Beginning with the line that has "Invert the current file selection", write out each line down to the end of the records below exactly, and include no pictures.

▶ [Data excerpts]
# # # # # # #

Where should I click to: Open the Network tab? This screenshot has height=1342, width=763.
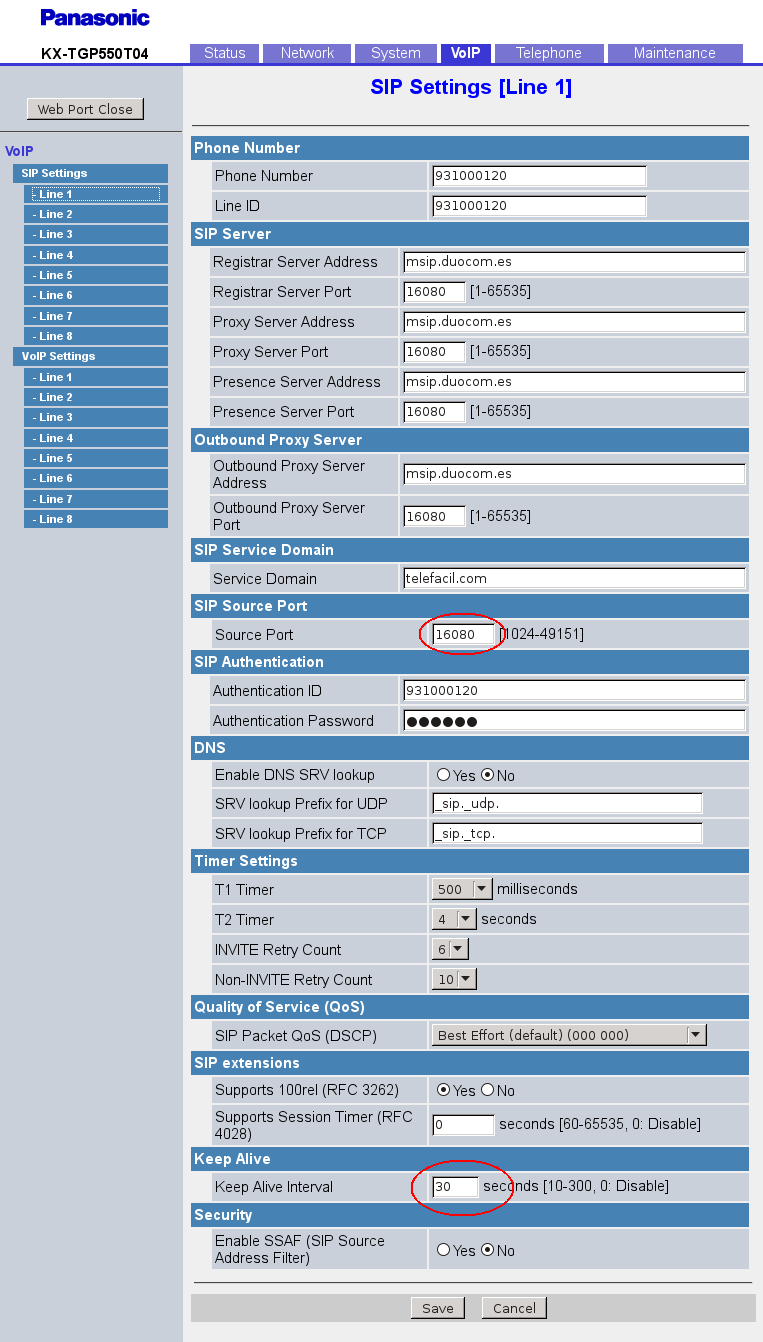(x=307, y=53)
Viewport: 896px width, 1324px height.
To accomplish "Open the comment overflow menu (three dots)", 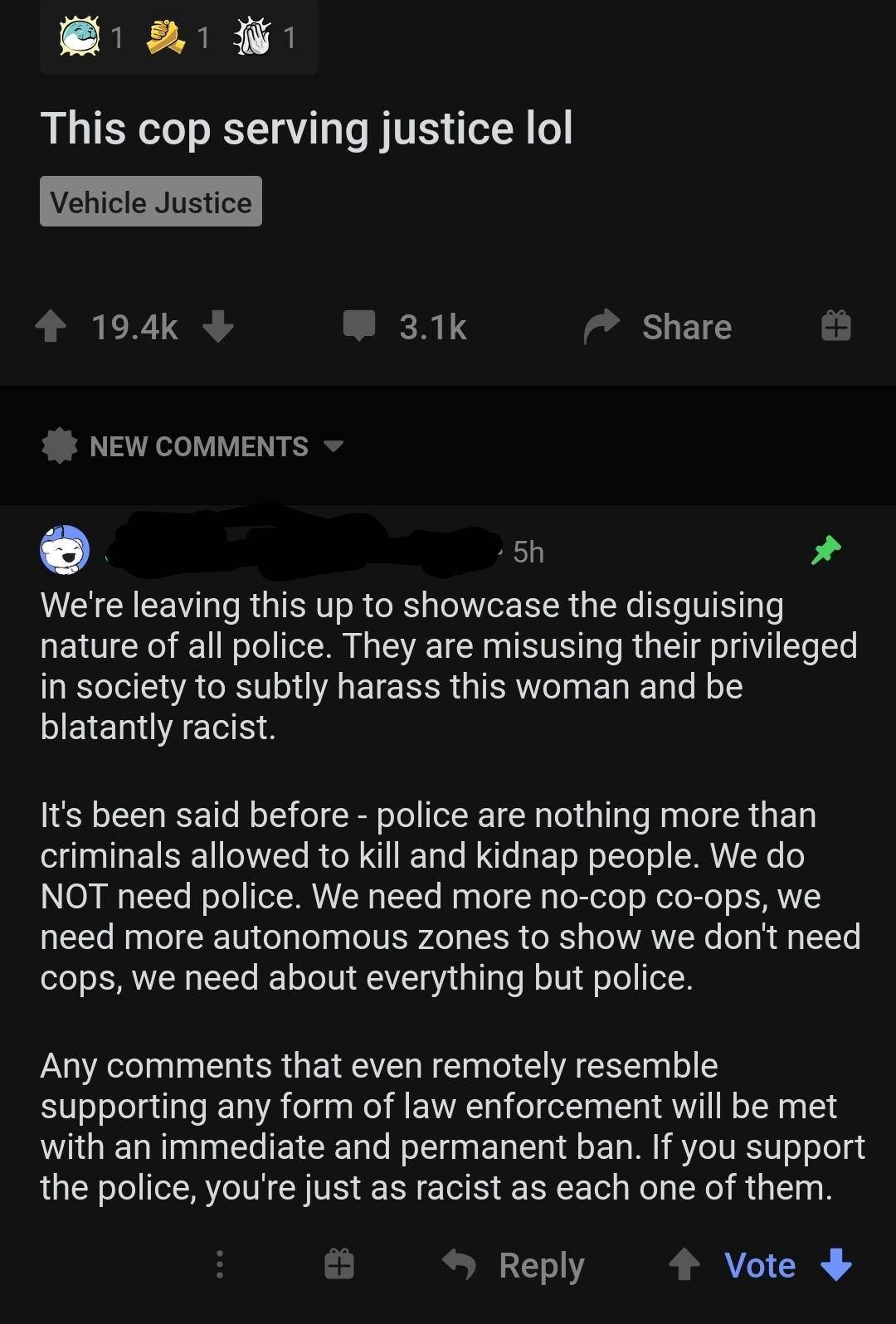I will 219,1264.
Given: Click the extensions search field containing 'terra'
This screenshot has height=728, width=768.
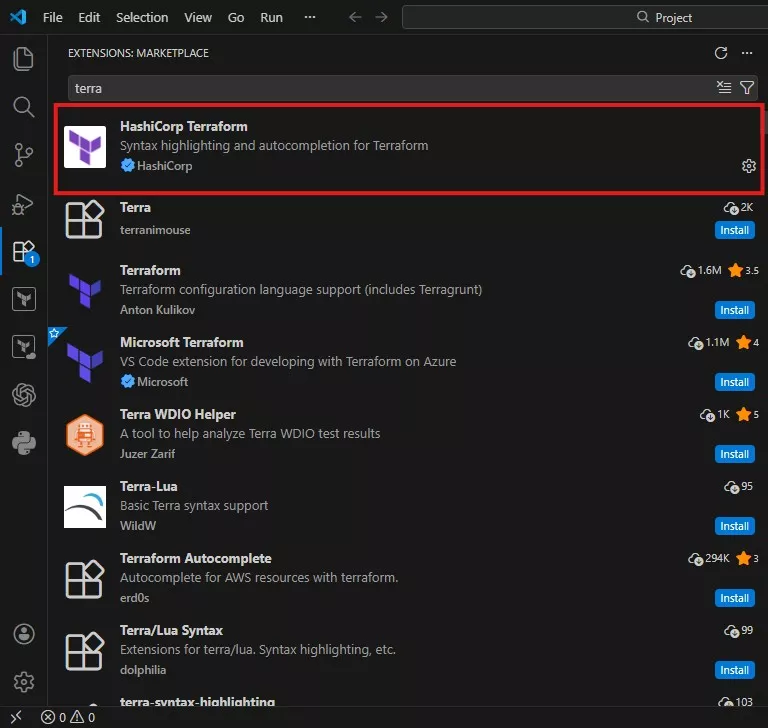Looking at the screenshot, I should tap(390, 88).
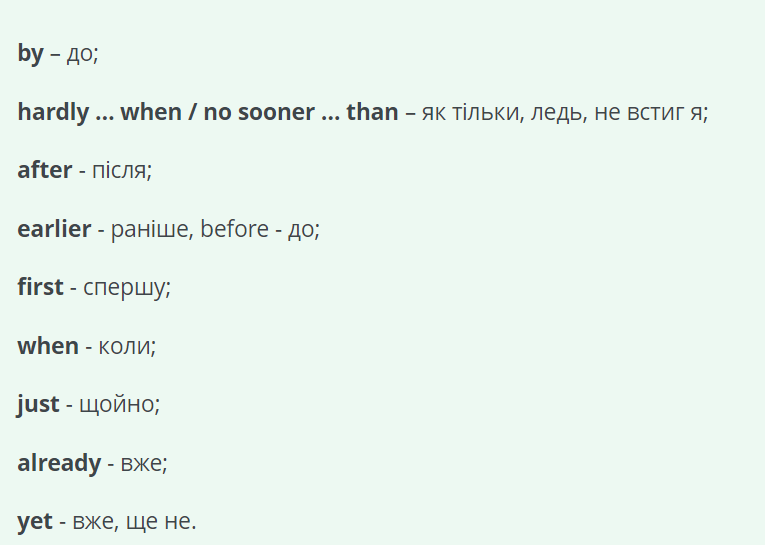Click the bold word "after"
This screenshot has height=545, width=780.
pos(45,170)
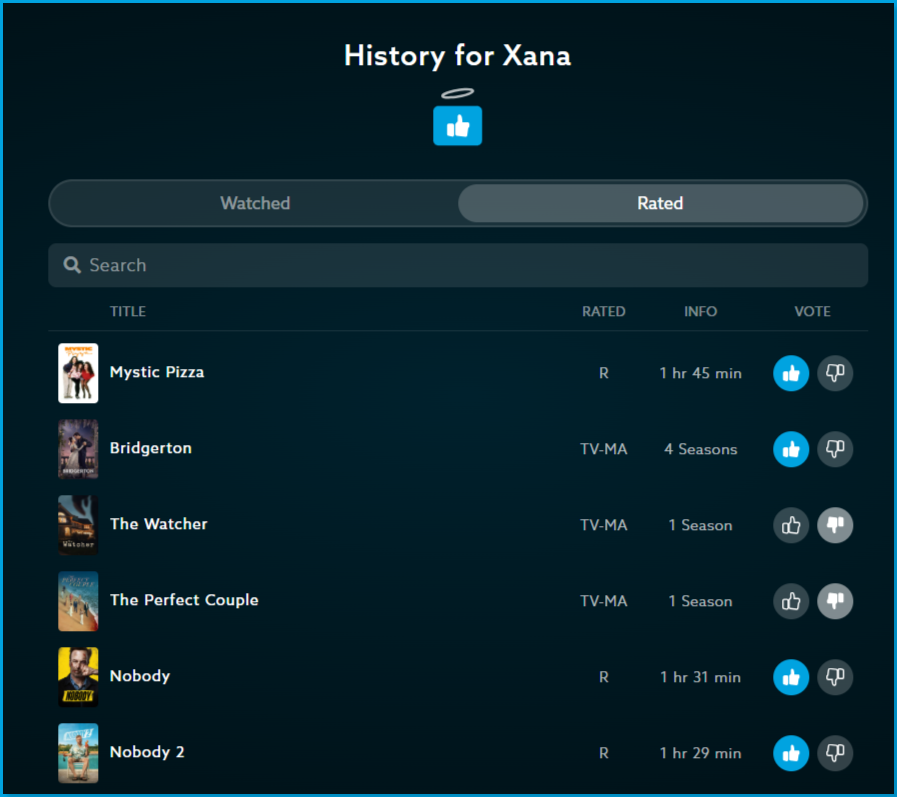Click the search magnifier icon
897x797 pixels.
72,265
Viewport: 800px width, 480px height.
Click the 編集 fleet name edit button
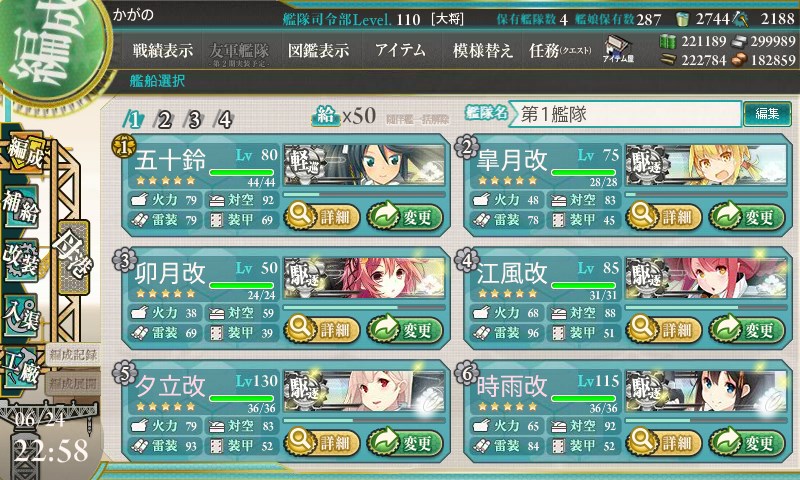(x=767, y=113)

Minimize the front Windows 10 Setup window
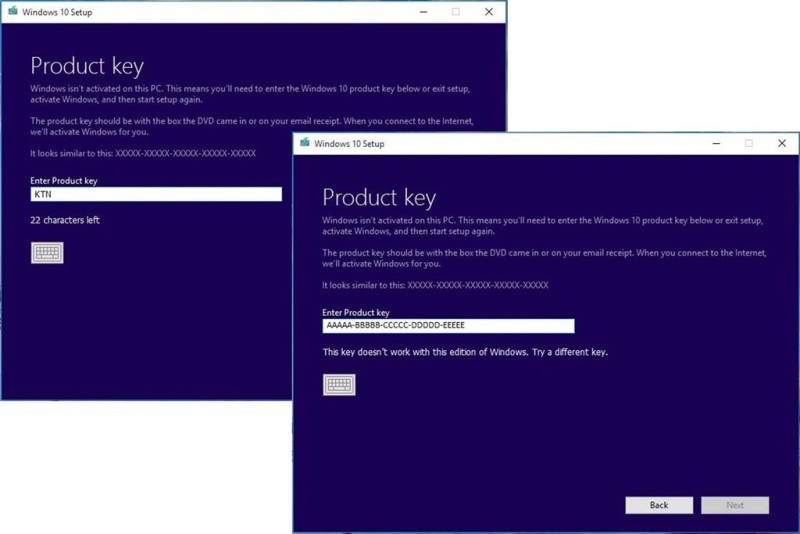[x=716, y=143]
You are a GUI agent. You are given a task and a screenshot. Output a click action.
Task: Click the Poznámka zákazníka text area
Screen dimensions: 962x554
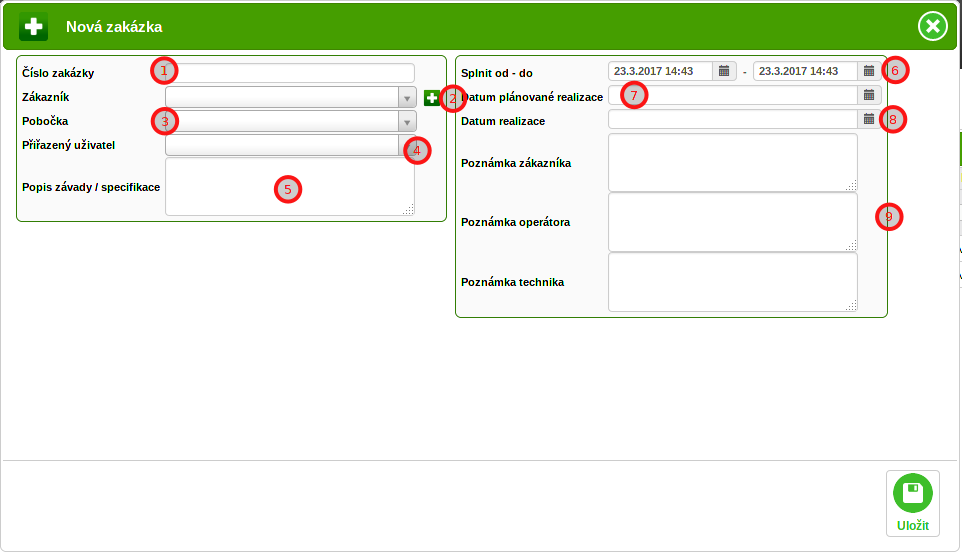(732, 162)
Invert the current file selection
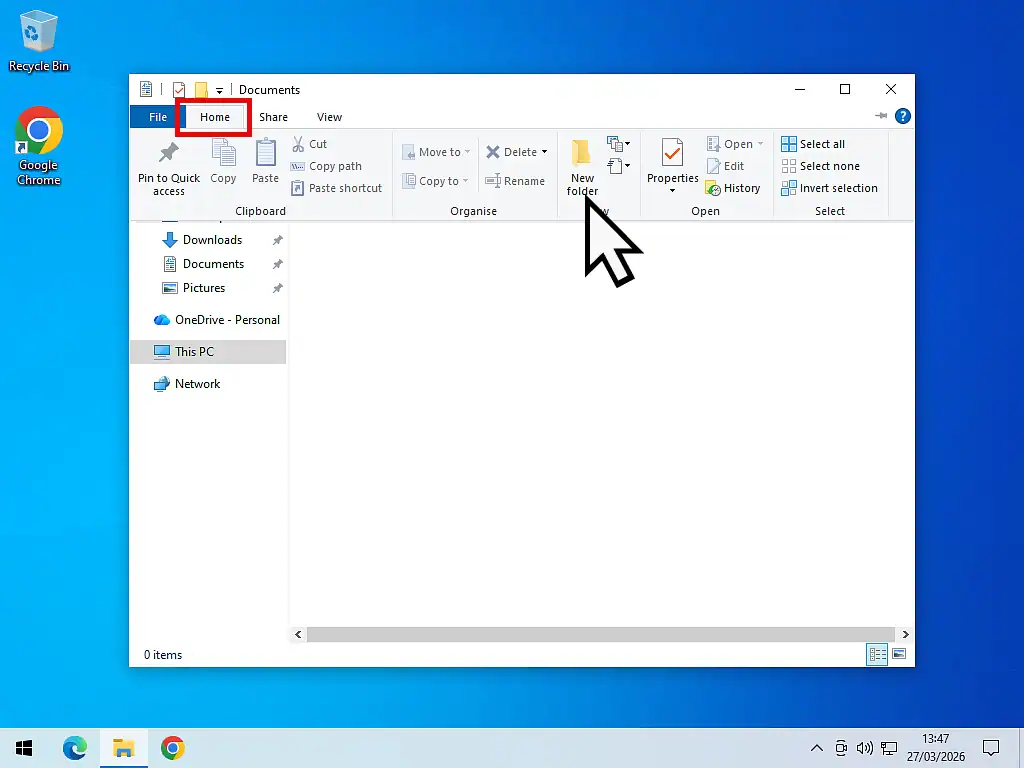This screenshot has width=1024, height=768. pos(830,188)
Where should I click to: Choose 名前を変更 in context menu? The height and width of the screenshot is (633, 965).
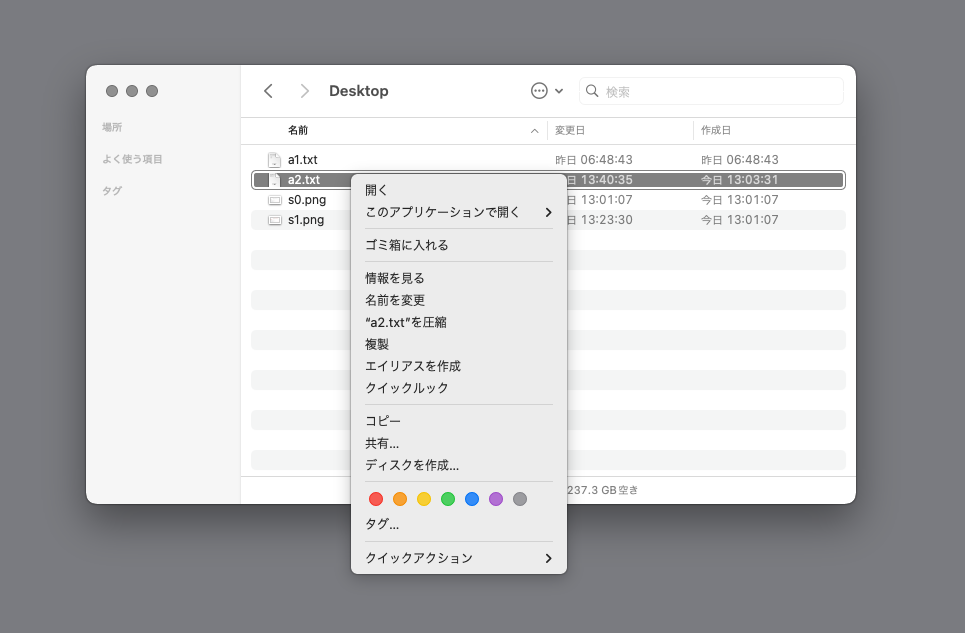point(395,300)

# # # # # # #

▶ [Task result]
Invert the current file selection
This screenshot has width=1024, height=768. pos(830,188)
Where should I click to: Choose 名前を変更 in context menu? The height and width of the screenshot is (633, 965).
point(395,300)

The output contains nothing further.